— READING PASSAGE —

/---

Some computer hardware vendors do offer non-volatile cache inside the server, using DRAM with battery backup - Sun's fast write cache is one example - and that is a suitable approach for in-line block cache in single-server configurations of limited size. However, if the facility is to be used as a file cache and shared among multiple servers in a cluster or storage area network (SAN), then the preferred implementation is a separate, non-volatile file caching device or appliance.

Several RAID subsystem vendors also offer a non-volatile file caching facility, as an optional feature of the RAID controller cache. The most notable examples are the EMC Symmetrix, the Hitachi 7700E, and HP's XP256 disk array. In essence, the RAID vendor offers the ability to dedicate part of the cache for storage of specific files (or virtual volumes). EMC calls this feature "PermaCache" and HP calls it "HP SureStore E Cache LUN XP."

This "SSD in RAID cache" approach may satisfy a need for a small amount of file cache, if an adequate number of spare cache slots are available within the disk array frame. However, it is not easily scalable beyond the cache size limit of the existing frame. Few enterprises will want to buy another Symmetrix or XP256 frame, just to install another one or two Gbytes of file cache.

Also, in many cases, the RAID subsystem needs all the block cache it can get; allocating part of that limited resource to a file caching facility will impact performance of the cached RAID facility. A more scalable architecture is provided by a separate file cache: it enables users to add file-caching resources independently from the RAID frames.

By specifying an independent file caching device, an enterprise or system integrator defines an architecture in which performance can be scaled more smoothly, independent of raw disk capacity or number of server and RAID frames.

Figure 3 . Architectural Solutions for Disk I/O Performance and Scalability

When Does File Caching Make Sense?

Two conditions are necessary to make solid-state file caching a good bet:

(1) The application server must be I/O bound.

(2) The I/Os must be skewed: a small percentage of the files must drive a large percentage of the I/O activity.

Thus, when analyzing a transaction performance problem on an application server, the first step is to determine whether the server is I/O bound.

If the server is compute-bound rather than I/O bound, then improving the I/O performance is unlikely to help. System administrators typically use tools such as sar and V$SYSSTAT to determine whether or not the server is "waiting for I/O" a significant percentage of the time, under peak load conditions. If the server is indeed I/O bound for a critical application at peak load, the next step is to determine whether the I/O activity is skewed. (If it isn't, then the application's needs can generally be met by adding more disk spindles in a cached RAID subsystem.) In some applications, answering this question is fairly easy, as the identities of the hot files are inherent in the design of the application.

For example, in many e-mail and messaging applications the message queues represent a high percentage of the total I/O, on a small percentage of the data. They are also very write-intensive files. This skewed I/O distribution is a feature of the application design, and thus the application is a good fit for architectural adoption of solid-state file caching.

Figure 4 illustrates this concept: a small, I/O-intensive fraction of the data is moved from cached RAID to a separate, non-volatile file cache.

Figure 4. File Cache - a Scalable I/O Architecture

Performance Impact

In suitable applications, addition of a solid-state file cache to an existing server can boost throughput by a factor 4 or even 8. This enables the system administrator to deliver the required performance and service levels, without purchasing and managing several additional servers.

\---

(Records drawn from a data source)

/---

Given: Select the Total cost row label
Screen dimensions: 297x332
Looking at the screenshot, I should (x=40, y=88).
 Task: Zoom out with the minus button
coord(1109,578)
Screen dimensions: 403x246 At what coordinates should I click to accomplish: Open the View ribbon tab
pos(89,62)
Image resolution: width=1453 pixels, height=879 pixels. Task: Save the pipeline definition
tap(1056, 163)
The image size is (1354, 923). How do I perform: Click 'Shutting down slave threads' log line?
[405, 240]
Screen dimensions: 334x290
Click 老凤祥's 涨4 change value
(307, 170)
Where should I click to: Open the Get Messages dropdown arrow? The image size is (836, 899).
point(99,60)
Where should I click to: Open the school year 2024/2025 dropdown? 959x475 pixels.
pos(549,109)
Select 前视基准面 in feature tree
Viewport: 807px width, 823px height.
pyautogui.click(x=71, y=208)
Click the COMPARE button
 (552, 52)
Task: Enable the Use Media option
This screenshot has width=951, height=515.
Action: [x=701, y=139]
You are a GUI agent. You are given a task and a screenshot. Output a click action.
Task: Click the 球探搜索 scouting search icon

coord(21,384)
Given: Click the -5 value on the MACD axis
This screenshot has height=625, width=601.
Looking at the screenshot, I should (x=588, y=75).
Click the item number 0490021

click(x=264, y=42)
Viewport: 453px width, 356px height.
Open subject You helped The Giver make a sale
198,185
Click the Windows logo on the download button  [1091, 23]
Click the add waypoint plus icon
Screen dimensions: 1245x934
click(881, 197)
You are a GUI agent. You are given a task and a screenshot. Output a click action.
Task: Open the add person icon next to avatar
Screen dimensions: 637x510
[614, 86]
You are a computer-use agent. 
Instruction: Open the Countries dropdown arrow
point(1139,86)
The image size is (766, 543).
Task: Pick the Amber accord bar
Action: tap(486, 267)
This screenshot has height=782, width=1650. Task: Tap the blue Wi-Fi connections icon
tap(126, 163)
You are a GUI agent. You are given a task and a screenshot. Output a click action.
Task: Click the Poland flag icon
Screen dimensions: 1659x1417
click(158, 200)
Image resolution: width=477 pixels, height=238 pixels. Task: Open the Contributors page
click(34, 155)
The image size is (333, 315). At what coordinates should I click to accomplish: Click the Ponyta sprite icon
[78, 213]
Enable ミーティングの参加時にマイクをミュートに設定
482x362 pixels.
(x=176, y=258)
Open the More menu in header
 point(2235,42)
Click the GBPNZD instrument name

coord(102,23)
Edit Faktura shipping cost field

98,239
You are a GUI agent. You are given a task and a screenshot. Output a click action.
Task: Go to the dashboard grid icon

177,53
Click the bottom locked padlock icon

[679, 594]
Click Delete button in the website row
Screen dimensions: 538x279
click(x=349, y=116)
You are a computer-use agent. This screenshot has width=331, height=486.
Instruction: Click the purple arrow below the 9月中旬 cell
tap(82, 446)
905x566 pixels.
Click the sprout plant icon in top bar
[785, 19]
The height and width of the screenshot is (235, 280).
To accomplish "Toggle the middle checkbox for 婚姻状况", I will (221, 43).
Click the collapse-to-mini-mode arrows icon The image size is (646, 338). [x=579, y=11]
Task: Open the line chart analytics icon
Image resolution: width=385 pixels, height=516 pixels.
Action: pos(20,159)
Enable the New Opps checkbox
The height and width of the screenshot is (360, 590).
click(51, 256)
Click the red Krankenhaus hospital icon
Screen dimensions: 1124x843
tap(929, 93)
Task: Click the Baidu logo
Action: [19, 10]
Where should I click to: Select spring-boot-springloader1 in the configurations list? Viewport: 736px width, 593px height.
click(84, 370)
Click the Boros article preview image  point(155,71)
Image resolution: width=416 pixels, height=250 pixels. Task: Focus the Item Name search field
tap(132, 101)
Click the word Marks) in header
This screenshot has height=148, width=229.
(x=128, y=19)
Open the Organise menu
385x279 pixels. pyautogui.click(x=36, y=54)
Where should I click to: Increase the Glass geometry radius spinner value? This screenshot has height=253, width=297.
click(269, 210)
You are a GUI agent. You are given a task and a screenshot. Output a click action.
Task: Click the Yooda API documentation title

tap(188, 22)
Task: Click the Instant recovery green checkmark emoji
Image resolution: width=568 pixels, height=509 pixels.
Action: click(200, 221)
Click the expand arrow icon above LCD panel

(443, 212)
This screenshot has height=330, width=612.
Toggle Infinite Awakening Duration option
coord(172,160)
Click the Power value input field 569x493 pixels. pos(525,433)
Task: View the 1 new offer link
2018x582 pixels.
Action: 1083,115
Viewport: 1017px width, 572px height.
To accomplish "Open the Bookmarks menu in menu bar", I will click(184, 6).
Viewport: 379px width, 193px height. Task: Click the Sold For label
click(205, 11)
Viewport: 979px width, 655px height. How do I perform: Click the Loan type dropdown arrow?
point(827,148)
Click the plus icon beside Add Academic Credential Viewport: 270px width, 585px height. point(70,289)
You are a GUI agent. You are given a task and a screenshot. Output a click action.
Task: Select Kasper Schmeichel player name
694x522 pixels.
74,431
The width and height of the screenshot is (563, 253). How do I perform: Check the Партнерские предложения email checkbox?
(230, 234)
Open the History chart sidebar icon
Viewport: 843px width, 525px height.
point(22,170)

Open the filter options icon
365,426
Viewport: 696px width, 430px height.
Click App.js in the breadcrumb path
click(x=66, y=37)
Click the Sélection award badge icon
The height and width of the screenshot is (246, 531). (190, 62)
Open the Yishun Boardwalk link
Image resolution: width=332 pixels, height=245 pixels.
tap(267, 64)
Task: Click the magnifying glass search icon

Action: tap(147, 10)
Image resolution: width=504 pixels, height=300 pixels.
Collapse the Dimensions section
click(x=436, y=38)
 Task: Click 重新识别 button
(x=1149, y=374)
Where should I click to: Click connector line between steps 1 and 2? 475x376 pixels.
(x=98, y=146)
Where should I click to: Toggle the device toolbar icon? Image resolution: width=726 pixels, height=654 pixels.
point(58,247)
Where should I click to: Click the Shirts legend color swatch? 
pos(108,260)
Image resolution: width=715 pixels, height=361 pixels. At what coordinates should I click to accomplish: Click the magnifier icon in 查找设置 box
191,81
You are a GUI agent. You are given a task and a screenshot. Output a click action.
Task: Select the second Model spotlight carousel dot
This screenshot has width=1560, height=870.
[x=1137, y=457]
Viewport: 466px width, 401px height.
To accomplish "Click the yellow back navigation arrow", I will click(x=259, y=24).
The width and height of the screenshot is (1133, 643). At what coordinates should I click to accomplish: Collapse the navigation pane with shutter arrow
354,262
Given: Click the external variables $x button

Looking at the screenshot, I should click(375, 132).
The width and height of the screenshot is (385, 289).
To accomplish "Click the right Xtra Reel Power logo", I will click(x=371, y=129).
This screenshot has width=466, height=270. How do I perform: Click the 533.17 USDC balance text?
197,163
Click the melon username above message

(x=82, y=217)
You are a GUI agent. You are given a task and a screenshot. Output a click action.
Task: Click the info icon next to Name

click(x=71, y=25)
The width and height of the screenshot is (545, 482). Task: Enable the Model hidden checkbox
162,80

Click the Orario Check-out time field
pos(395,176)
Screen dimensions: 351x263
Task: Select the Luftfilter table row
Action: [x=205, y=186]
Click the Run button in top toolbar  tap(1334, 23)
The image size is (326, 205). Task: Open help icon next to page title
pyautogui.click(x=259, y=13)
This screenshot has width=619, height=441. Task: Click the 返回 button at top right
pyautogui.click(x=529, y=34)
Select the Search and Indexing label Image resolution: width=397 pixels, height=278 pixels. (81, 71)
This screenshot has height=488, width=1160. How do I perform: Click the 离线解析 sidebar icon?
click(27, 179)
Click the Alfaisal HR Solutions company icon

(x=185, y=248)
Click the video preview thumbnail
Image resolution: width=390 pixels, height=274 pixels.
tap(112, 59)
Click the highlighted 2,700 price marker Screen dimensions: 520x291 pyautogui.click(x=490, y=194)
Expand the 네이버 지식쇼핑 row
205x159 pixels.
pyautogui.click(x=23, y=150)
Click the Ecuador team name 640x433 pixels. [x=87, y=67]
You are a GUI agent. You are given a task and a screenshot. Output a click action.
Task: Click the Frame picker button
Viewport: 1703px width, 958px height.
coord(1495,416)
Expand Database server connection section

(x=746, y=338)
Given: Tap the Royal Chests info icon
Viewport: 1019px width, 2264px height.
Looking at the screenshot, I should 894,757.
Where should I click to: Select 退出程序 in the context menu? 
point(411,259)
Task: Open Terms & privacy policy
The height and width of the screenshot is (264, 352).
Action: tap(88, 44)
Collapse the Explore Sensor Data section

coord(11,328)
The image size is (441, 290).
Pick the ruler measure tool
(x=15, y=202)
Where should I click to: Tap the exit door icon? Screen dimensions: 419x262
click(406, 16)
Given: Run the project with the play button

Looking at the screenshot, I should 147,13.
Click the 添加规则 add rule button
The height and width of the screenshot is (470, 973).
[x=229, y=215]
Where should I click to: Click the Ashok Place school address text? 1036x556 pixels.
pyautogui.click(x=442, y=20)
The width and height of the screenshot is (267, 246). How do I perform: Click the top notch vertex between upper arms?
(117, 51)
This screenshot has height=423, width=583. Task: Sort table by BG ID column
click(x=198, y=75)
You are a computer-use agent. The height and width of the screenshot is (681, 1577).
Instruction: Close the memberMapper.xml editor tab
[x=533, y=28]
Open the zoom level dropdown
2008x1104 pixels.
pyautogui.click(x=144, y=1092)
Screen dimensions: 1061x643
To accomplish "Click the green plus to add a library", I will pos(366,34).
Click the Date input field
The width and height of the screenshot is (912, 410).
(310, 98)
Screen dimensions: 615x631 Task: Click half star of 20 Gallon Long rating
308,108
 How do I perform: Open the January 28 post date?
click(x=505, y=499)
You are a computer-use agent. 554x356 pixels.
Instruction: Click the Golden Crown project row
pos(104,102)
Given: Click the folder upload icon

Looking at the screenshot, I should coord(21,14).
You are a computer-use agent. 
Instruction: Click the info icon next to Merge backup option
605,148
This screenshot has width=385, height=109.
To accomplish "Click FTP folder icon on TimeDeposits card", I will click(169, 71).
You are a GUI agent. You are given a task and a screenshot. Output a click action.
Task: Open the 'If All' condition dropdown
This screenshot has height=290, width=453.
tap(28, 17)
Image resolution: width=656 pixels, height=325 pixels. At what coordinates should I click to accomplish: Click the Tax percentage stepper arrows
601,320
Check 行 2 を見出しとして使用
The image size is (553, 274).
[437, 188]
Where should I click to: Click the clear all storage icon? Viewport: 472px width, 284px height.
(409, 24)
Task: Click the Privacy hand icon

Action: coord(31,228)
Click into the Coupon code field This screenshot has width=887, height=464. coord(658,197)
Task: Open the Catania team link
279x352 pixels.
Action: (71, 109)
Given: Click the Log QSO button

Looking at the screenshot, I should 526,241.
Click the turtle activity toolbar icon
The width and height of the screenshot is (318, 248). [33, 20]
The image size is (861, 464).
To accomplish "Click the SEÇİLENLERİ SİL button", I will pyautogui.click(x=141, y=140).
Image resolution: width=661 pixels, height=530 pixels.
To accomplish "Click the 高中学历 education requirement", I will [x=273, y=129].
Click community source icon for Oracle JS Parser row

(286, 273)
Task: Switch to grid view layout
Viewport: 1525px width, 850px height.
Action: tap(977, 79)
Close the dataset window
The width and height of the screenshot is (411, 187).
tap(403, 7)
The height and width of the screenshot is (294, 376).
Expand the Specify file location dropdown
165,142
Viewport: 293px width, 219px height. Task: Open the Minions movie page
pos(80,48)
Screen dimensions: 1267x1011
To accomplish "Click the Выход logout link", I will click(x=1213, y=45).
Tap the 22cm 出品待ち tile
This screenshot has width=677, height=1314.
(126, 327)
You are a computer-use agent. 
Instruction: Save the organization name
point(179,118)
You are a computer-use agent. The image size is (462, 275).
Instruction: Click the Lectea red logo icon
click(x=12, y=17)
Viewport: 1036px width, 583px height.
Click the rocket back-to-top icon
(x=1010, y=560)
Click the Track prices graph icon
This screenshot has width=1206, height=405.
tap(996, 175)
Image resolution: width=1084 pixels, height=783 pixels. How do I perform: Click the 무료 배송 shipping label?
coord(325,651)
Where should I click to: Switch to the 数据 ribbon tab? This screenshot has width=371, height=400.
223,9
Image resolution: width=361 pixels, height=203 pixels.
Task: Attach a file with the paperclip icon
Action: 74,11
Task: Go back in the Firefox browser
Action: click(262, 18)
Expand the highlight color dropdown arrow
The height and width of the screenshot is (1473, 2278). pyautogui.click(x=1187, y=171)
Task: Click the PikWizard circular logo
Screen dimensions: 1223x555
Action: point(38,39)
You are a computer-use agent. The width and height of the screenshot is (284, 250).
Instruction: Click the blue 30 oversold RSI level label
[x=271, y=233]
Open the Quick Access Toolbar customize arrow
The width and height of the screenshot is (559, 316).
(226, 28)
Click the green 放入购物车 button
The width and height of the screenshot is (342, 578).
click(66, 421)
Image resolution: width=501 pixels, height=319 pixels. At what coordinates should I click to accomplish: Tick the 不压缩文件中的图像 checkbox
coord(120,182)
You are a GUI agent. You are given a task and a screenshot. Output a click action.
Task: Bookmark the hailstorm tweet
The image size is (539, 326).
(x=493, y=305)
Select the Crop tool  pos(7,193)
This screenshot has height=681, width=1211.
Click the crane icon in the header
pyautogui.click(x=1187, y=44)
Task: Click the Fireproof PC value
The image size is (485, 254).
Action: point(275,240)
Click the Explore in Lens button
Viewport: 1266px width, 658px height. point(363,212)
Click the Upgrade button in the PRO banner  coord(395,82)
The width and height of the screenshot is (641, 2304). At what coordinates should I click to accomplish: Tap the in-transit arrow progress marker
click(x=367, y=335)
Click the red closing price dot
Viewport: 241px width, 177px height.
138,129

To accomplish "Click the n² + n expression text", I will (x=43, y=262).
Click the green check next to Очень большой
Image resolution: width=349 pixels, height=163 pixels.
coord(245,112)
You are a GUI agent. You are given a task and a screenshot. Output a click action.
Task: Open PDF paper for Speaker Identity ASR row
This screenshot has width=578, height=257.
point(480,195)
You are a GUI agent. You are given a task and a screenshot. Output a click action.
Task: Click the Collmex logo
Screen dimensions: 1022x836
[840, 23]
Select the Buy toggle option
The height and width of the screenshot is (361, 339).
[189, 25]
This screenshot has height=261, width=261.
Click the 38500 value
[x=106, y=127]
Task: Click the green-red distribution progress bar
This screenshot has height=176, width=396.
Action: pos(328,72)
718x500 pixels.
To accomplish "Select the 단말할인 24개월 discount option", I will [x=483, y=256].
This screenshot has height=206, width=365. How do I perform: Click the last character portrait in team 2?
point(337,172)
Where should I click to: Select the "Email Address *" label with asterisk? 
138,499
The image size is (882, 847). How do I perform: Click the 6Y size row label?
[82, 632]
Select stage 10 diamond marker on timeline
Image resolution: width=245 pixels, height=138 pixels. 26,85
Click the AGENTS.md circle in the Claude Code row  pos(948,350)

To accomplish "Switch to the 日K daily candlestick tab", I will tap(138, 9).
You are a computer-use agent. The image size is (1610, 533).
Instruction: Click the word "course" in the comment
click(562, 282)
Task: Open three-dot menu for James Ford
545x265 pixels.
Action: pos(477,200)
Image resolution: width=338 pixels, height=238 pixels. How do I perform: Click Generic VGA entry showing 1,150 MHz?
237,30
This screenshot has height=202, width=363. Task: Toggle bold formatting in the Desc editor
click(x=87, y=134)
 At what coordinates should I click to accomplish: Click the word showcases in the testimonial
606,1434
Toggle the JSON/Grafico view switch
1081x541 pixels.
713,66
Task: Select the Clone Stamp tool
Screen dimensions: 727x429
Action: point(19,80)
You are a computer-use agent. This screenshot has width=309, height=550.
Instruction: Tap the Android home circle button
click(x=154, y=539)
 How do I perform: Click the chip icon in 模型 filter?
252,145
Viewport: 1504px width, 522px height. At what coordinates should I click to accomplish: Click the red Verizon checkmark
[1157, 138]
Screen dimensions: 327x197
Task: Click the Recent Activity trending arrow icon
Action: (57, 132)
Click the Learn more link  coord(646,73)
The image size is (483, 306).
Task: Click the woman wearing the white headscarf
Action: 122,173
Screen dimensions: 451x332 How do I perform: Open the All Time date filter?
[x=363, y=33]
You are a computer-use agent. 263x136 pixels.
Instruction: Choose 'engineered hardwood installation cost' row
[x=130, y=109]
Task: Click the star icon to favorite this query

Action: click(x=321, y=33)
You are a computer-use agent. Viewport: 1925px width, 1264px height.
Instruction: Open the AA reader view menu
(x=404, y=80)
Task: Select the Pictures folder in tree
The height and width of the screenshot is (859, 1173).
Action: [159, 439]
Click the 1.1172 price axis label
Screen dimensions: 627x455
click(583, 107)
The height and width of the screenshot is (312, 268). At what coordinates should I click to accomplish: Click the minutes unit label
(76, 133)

\---

— TASKS FOR THIS EXERCISE —
#1 Duplicate the passage from the text on solid-state file caching, starting with "Also, in many" and going on through "Caching Make Sense?".
#2 In the records, replace "screenshot" with "image" in the lines starting with the line with "The width and height of the screenshot is (385, 289)." and going on through the line with "Action: [x=205, y=186]". Leave everything else unchanged, and give back only those lines.
These records are unrelated to the text on solid-state file caching.

— RESULTS IN ORDER —
#1
Also, in many cases, the RAID subsystem needs all the block cache it can get; allocating part of that limited resource to a file caching facility will impact performance of the cached RAID facility. A more scalable architecture is provided by a separate file cache: it enables users to add file-caching resources independently from the RAID frames.

By specifying an independent file caching device, an enterprise or system integrator defines an architecture in which performance can be scaled more smoothly, independent of raw disk capacity or number of server and RAID frames.

Figure 3 . Architectural Solutions for Disk I/O Performance and Scalability

When Does File Caching Make Sense?

#2
The width and height of the image is (385, 289).
To accomplish "Click the right Xtra Reel Power logo", I will click(x=371, y=129).
This image has width=466, height=270. How do I perform: Click the 533.17 USDC balance text?
197,163
Click the melon username above message

(x=82, y=217)
You are a GUI agent. You are given a task and a image. Output a click action.
Task: Click the info icon next to Name

click(x=71, y=25)
The width and height of the image is (545, 482). Task: Enable the Model hidden checkbox
162,80

Click the Orario Check-out time field
pos(395,176)
Screen dimensions: 351x263
Task: Select the Luftfilter table row
Action: [x=205, y=186]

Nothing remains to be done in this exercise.